Required work:
**1)** List the three parts of dating that the dating post below names.
**2)** According to the dating post below, why should married readers still go on dates?
**3)** In the dating post below, what does the author suggest wearing on a date with a spouse?

Wednesday, 23 July 2008

  • Christian Guy 101: On Dating Awesomely - Picking the Right Person

     oakleafby mr. oak 

    seanconnery1 Ok - if you're reading this, you want to find out how to date awesomely.  That's right - AWESOMELY.  If you don't want to find out no problem.  Take this post, search for the word Dating and replace it with something you like.  So if you like frogs, then you'll be reading a post about FROGS AWESOMELY.  See?  Still works.

    Anyways - on dating. 

    First of all - I am married.  I know that completely neuters my expertise on the subject, but I kept good notes in my trapper keeper and I think this will help some people out - at the same time, married people know, that dating should never end.  So if you're married, seriously man - take her out on a date.  Best part is act like it's your first date...and wear a red bow tie and make your palms sweaty.  Guaranteed she'll never forget it.  Extra points if you say "You are my density."

    Anyways - there are 3 parts to dating.  That's right.  3 parts. 

    1.  Picking the right person
    2.  Asking
    3.  Going on a date awesomely

    This time around, I'm only going to talk about PICKING THE RIGHT PERSON.  Part 2 and part 3 will come later.

Data:

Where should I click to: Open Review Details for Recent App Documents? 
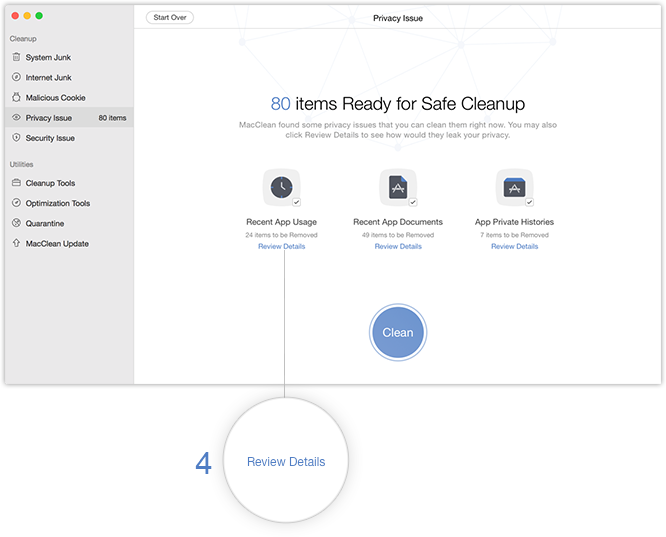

Task solutions:
**1)**
1. Picking the right person
2. Asking
3. Going on a date awesomely

**2)** Married people know that dating should never end. So the author tells married readers to take her out on a date.

**3)** A red bow tie.